===== Text extract

Count the number of possibilites that gives rise to $X \ge k$. You have to choose which bins get $1$ ball, and then you have to choose which balls get in those bins. This gives you $\begin{pmatrix} n \\ k \end{pmatrix}\begin{pmatrix} n \\ k \end{pmatrix}$ possibilites. EDIT because of a good comment =) : You also have to choose here which ball goes in which bin, hence an extra factor of $k!$.

Now the remaining $n-k$ balls go anywhere in the $n-k$ bins left, so that gives you an extra factor of $(n-k)^{n-k}$. The total number of possibilites is just $n^n$, hence $ \mathbb P(X\ge k) = \frac{ \begin{pmatrix} n \\ k \end{pmatrix}\begin{pmatrix} n \\ k \end{pmatrix} k! (n-k)^{n-k} }{n^n}. $ To get $\mathbb P(X=k)$, just compute $\mathbb P(X \ge k) - \mathbb P(X \ge {k+1})$.

==========

Short exercise 1:
Rescale the records from the line with "889x781 pixels. Task: Focus" up to and including the line with "coord(519,214)". Reproduce those lines, requests included, but multiply every coordinate in the answers by 2.5 and round each to a whole number, with halves going up. Leave the pictures out.

===== Records to use

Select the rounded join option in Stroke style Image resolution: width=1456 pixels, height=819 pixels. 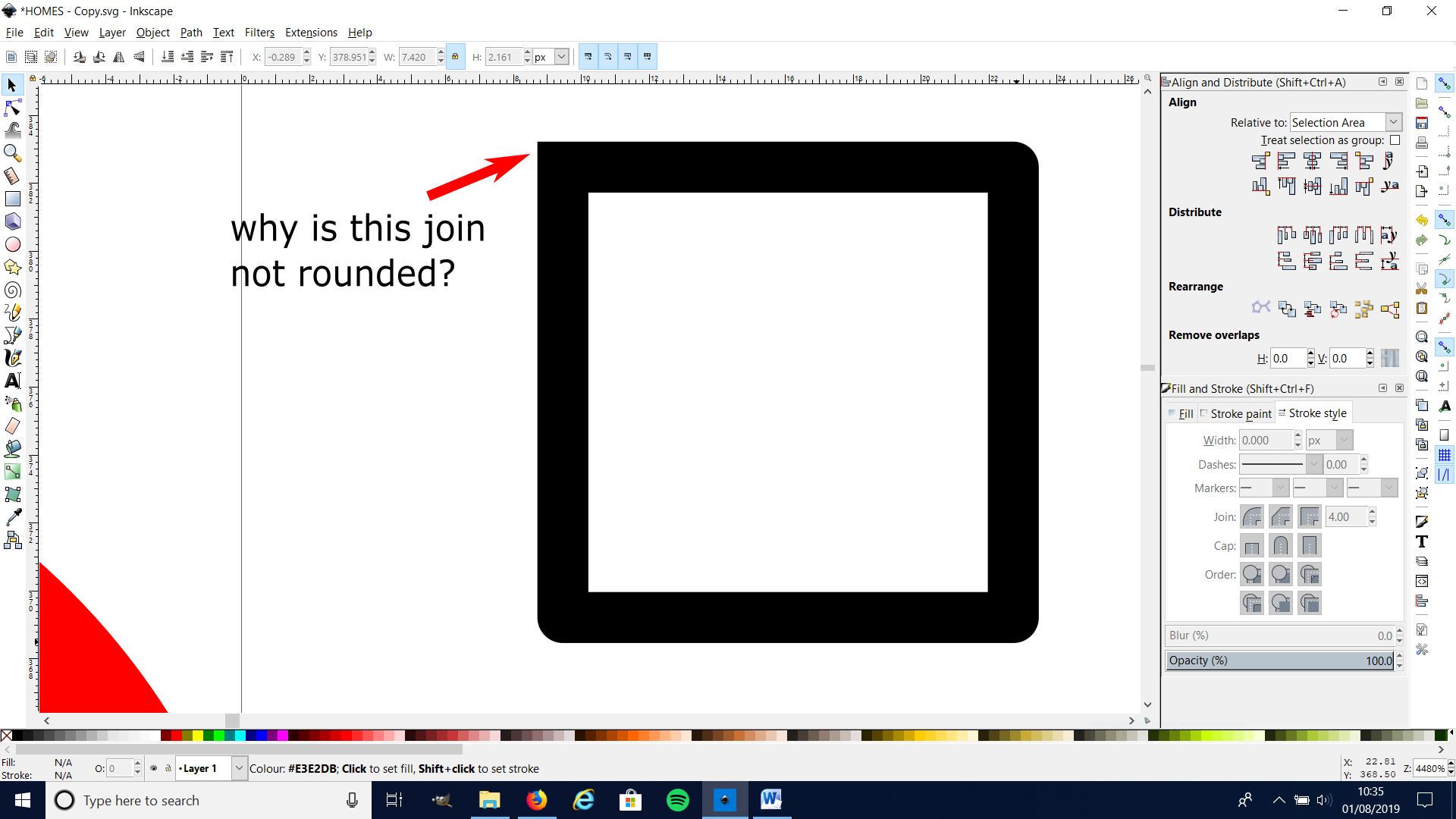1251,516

==========
===== Records to use

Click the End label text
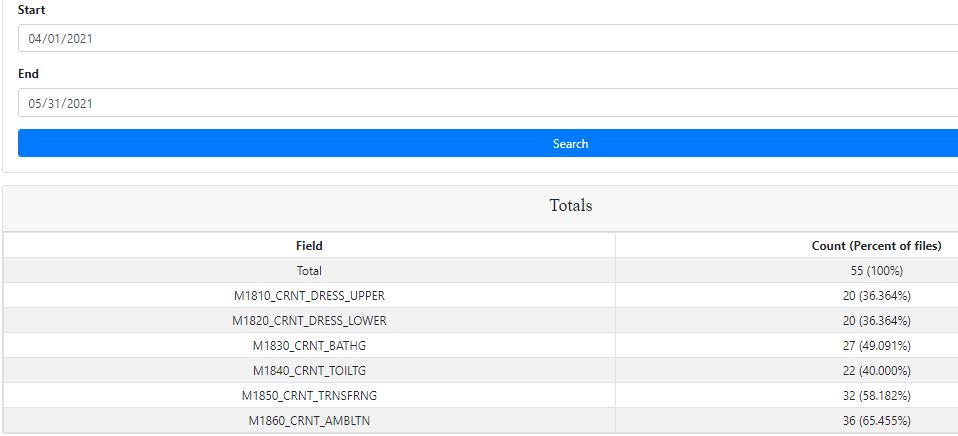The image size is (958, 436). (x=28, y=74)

==========
===== Records to use

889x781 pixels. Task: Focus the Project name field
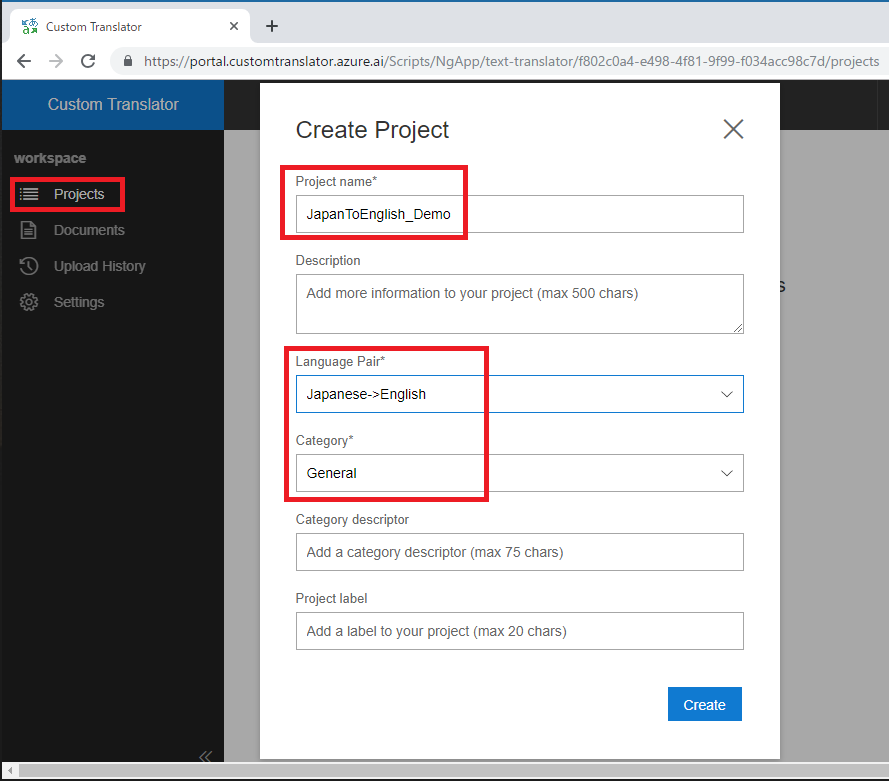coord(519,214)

==========

Short exercise 2:
Continue the balls-in-bins derivation from where it stops.

Task result 1:
889x781 pixels. Task: Focus the Project name field
coord(1298,535)

Task result 2:
I don't know if our formulas are asymptotically equivalent (yours and mine), but perhaps if you're more interested in this question than I am, you could try working it out. =)

Hope that helps,

P.S. After reading the comments my argument feels wrong, but I'm still going to leave it there for readers.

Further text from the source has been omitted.